The police told me you’d been in a car crash. Chris was driving and had swerved to miss an animal and ploughed into a tree – you took the full impact.
When I got to the hospital, you were unconscious. You’d suffered severe brain injuries. Sitting next to you, I squeezed your hand.
‘Please wake up,’ I begged. ‘Me and the baby need you.’
A few days later, I brought in my scan picture. ‘I reckon it’s a boy,’ I told you, fighting back tears. ‘You’ve got to get better, babe. You can take him to see Wolverhampton Wanderers play footie, get him a little shirt…’
I said the words. But a coldness in the pit of my stomach told me it would never happen.
A week later, you died.
At your funeral, I placed the scan photo in your coffin along with a book I’d made of all our photos together. ‘I’ve got a copy, too, to show our baby one day,’ I whispered tearfually.
I was only 10 weeks pregnant when you died. All I wanted was to curl up next to you and fall asleep forever. Yet every time I felt like that, your voice repeated in my mind – don’t give up.

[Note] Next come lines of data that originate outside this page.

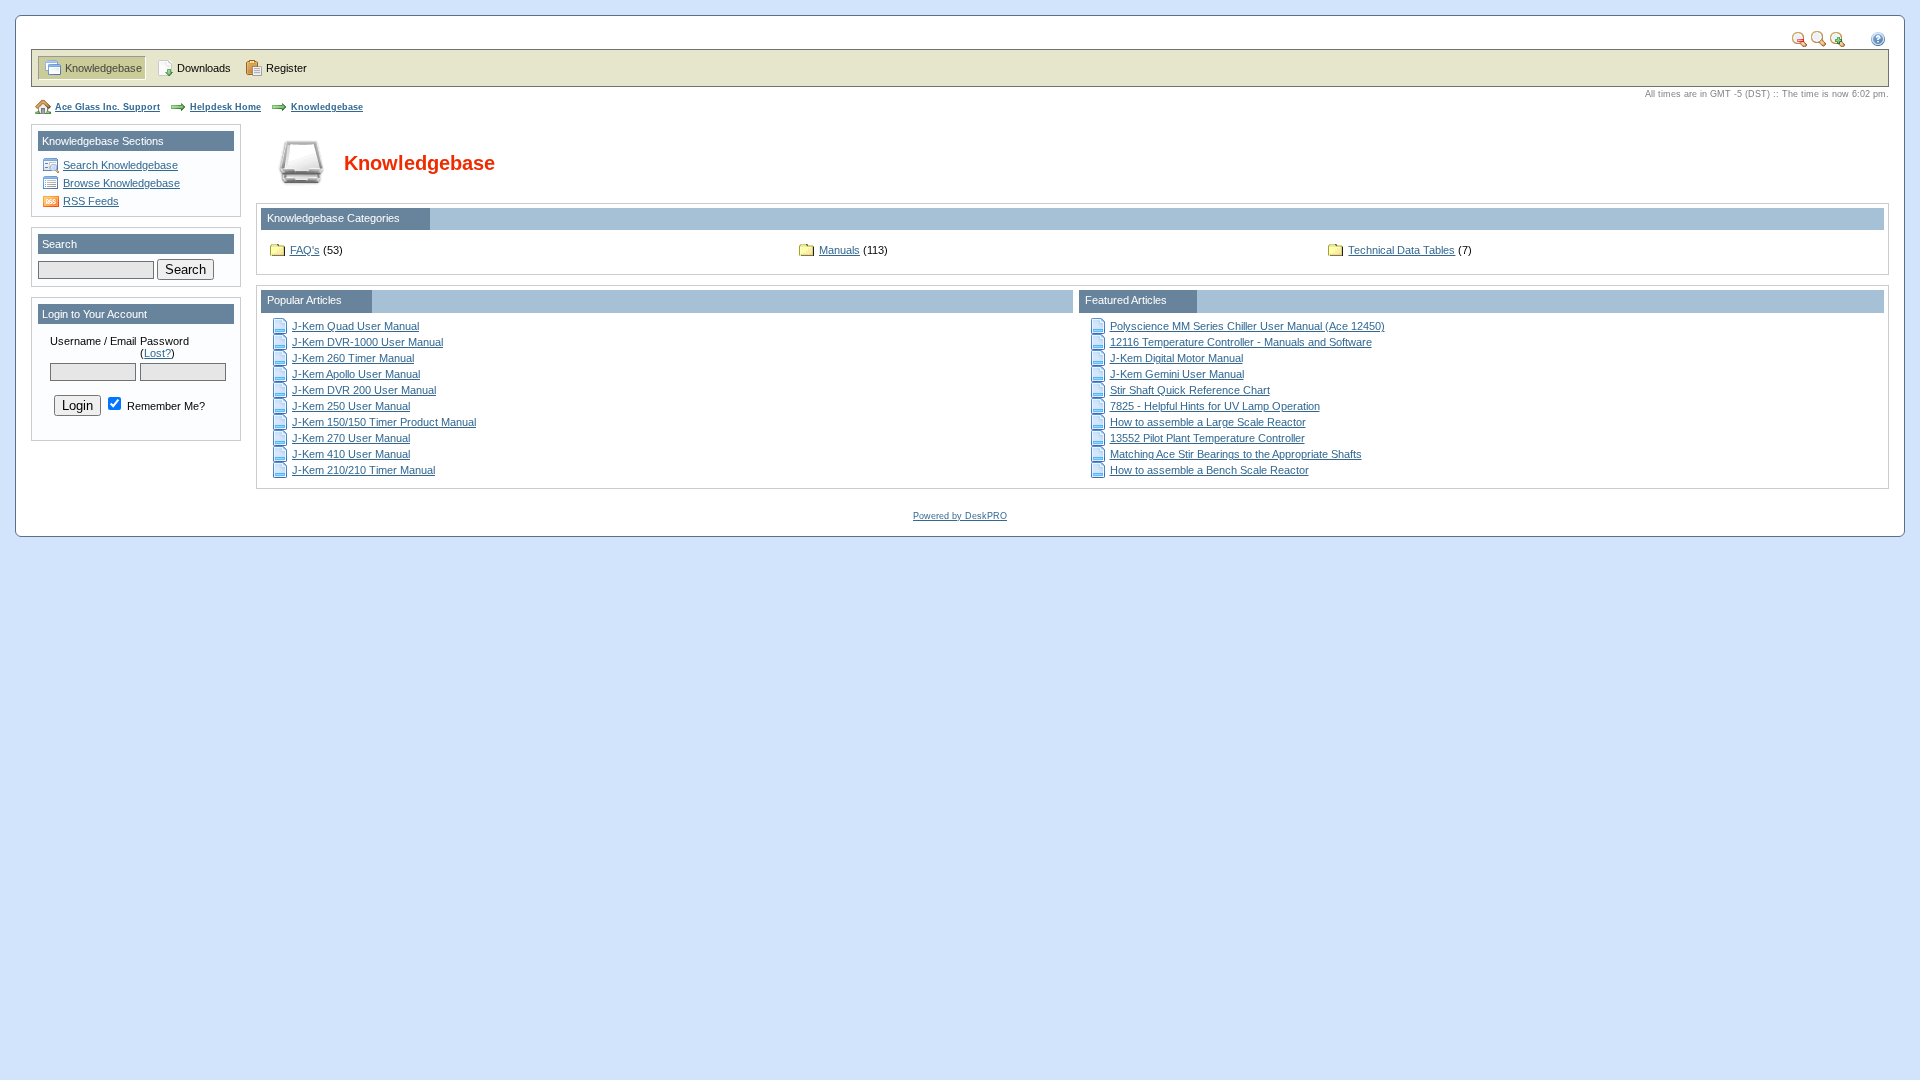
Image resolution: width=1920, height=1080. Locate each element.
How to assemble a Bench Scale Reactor (1209, 470)
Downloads (204, 68)
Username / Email (93, 341)
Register (286, 68)
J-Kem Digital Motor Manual (1176, 358)
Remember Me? (164, 406)
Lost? (157, 353)
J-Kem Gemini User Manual (1177, 374)
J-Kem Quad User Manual (355, 326)
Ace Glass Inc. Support (107, 107)
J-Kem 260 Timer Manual (353, 358)
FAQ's (305, 250)
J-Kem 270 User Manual (351, 438)
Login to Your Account (94, 314)
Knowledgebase (103, 68)
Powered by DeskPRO (960, 516)
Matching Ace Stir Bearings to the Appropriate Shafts (1236, 454)
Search (59, 244)
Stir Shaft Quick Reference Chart (1190, 390)
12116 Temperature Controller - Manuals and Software (1241, 342)
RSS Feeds (91, 201)
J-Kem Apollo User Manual (356, 374)
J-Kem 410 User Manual (351, 454)
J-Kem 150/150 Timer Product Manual (384, 422)
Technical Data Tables (1401, 250)
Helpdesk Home (225, 107)
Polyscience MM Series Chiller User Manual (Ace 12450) (1247, 326)
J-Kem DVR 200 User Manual (364, 390)
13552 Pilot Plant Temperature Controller (1207, 438)
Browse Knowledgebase (121, 183)
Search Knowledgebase (120, 165)
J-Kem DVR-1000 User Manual (367, 342)
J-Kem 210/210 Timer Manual (363, 470)
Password (164, 341)
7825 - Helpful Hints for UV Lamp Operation (1215, 406)
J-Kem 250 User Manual (351, 406)
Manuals (839, 250)
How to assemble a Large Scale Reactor (1208, 422)
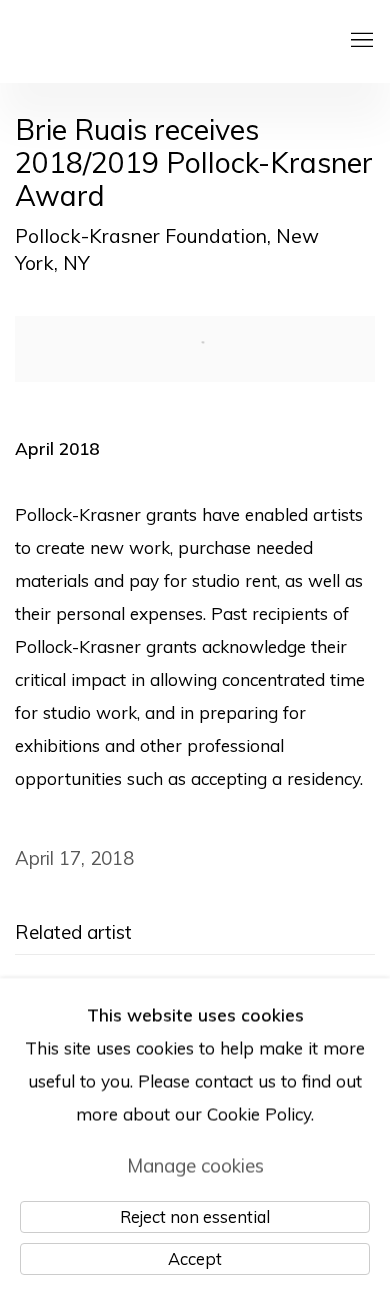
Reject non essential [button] (195, 1215)
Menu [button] (360, 41)
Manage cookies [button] (195, 1164)
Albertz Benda (164, 41)
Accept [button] (195, 1257)
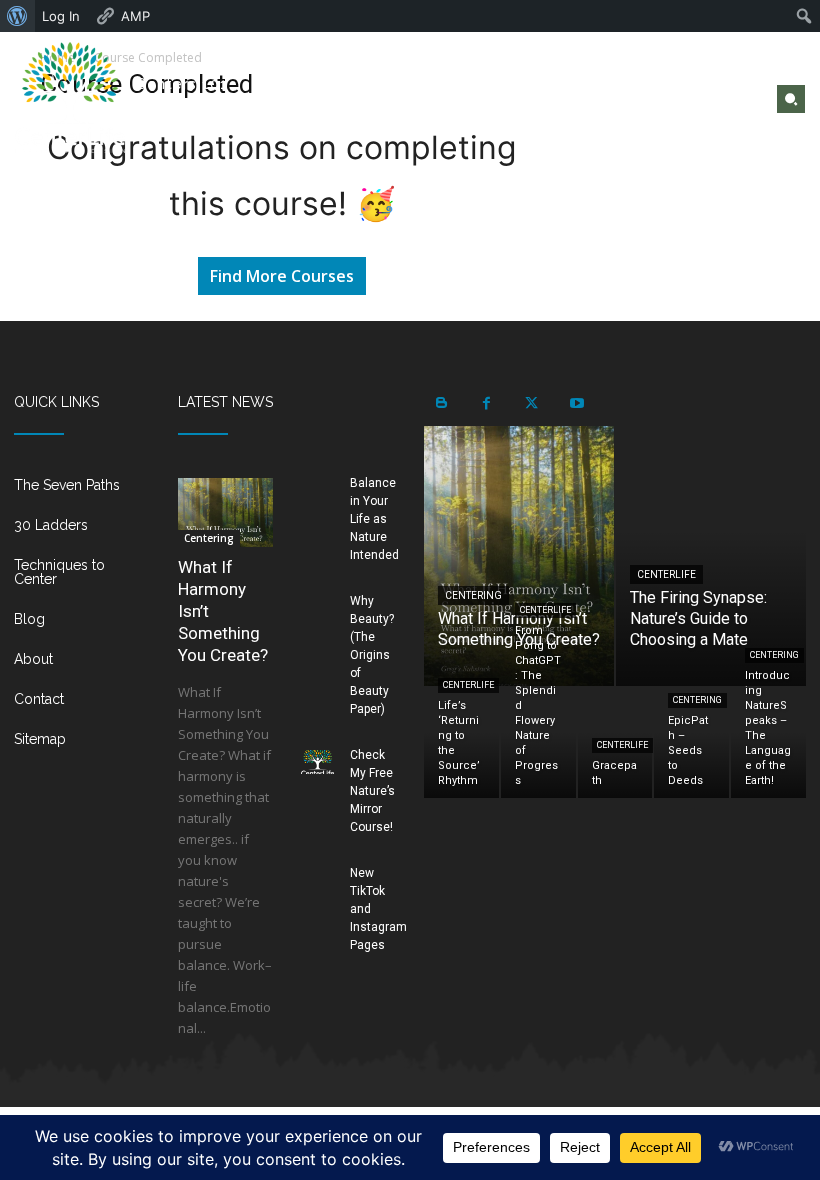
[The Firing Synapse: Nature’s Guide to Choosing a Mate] (711, 556)
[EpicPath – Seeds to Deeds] (691, 743)
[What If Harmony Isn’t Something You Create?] (225, 512)
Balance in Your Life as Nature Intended (374, 519)
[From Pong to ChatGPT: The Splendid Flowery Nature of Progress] (538, 743)
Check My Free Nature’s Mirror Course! (372, 791)
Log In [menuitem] (61, 16)
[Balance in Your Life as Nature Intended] (317, 489)
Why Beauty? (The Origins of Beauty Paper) (372, 655)
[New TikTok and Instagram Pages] (317, 879)
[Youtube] (747, 97)
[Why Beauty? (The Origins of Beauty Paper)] (317, 607)
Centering (209, 538)
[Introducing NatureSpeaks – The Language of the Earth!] (768, 743)
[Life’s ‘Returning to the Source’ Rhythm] (461, 743)
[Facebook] (697, 97)
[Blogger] (441, 403)
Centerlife (666, 574)
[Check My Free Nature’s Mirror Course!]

‘You’ll always have a part of Liam with you,’ Mum comforted me. ‘You’ve still got his baby.’
I threw myself into buying baby bits. I even found a cute little plastic photo frame that played music, so I could put your picture in the baby’s cot.
By the 20-week scan, I was so excited, even with my grief. With every day that passed, I was closer to meeting our little one, seeing how much he would look like you.

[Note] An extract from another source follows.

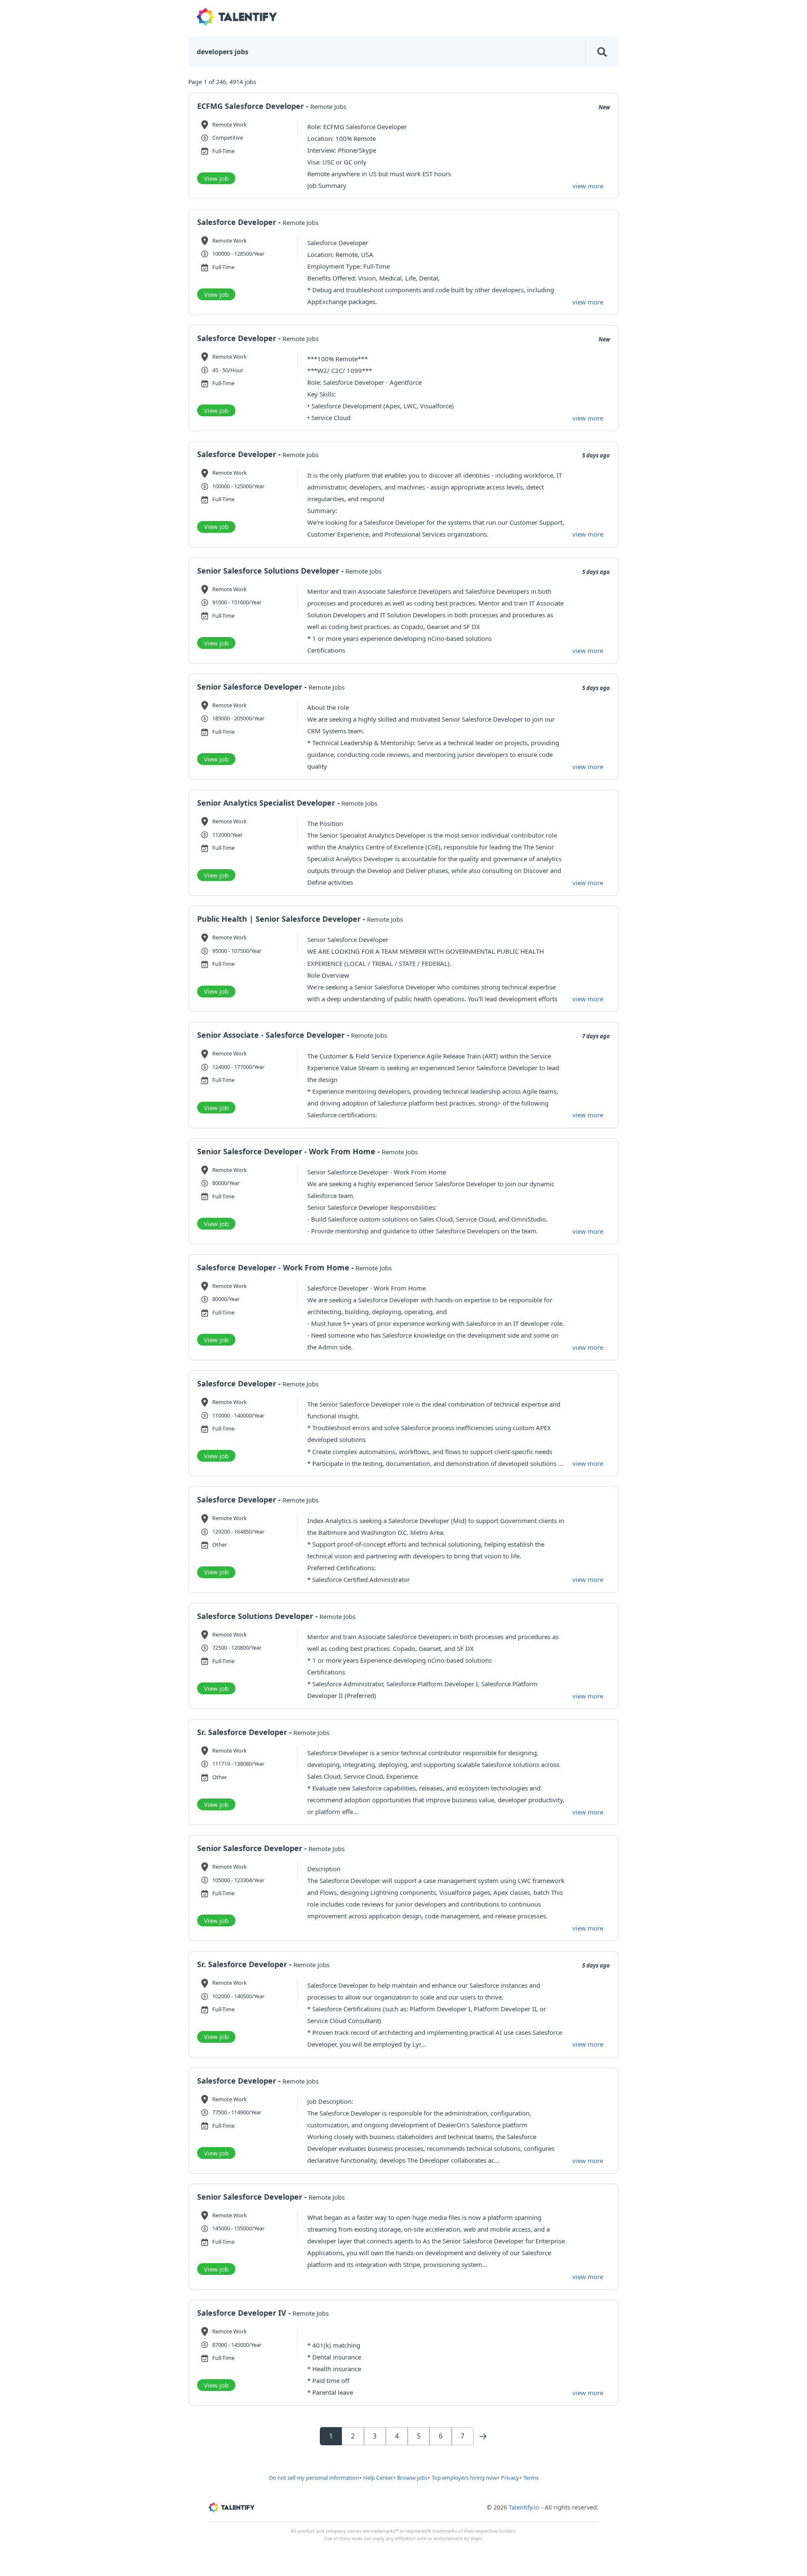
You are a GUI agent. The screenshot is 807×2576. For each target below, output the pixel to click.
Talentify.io (524, 2507)
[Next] (483, 2436)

I shivered as the nurse squeezed the gel on to my tum. Then, Liam, she frowned and called a doctor.
‘Your baby has fluid on its heart and doesn’t seem to be growing at the normal rate,’ the doctor said. ‘We’ll have to keep a close eye on both of you.’
Okay… but everything would be fine, right? At 27 weeks, I had another scan.
‘The baby’s stopped growing,’ the doctor explained. ‘If you wait, chances are you’ll have a stillbirth. Or we can do an emergency Caesarean now.’
I had to give our baby a fighting chance. So, just five months after you died, our baby son was born. But as the doctor placed our tiny boy in my arms, he looked grave.
‘I’m afraid there’s nothing we can do for him…’ he said, sadly.
When you died, I didn’t think anything could hurt me more. But holding our son for the first and only time, I felt so fragile, I don’t know how I didn’t shatter.
I could barely feel him, he only weighed 8oz, but that was big enough to take my whole heartful of love. ‘Welcome to the world, Liam Anthony Turner,’ I whispered to him.
Yes, I named him after you. And as I said his name, he looked up at me. I showed him your picture and I couldn’t get over how much he looked like you.
‘I’ve worked here 20 years,’ one nurse smiled. ‘I’ve never seen a baby with such defined features. He’s gorgeous.’
One hundred minutes was all the time I had with our son. He took his last breath in my arms.
‘Daddy will look after you now,’ I whispered, as he slipped away.
That’s when I did shatter – or that’s how it felt. My heart was in pieces. How could I lose you both?
I had little Liam buried in the same cemetery as you. Just like before, I made up a photo album, and placed it in his coffin along with a little brown teddy.
I have a copy of the same photo book and carry it in my bag. Any time I feel down, I hold it in my hands and think of you both.
Knowing that you’re together keeps me going.
Seven months on, it’s still difficult, but I’m getting there.
We tried so hard to have a baby, Liam, but for now only one of us can keep him. So until we’re together again, look after our little boy and give him a kiss from me.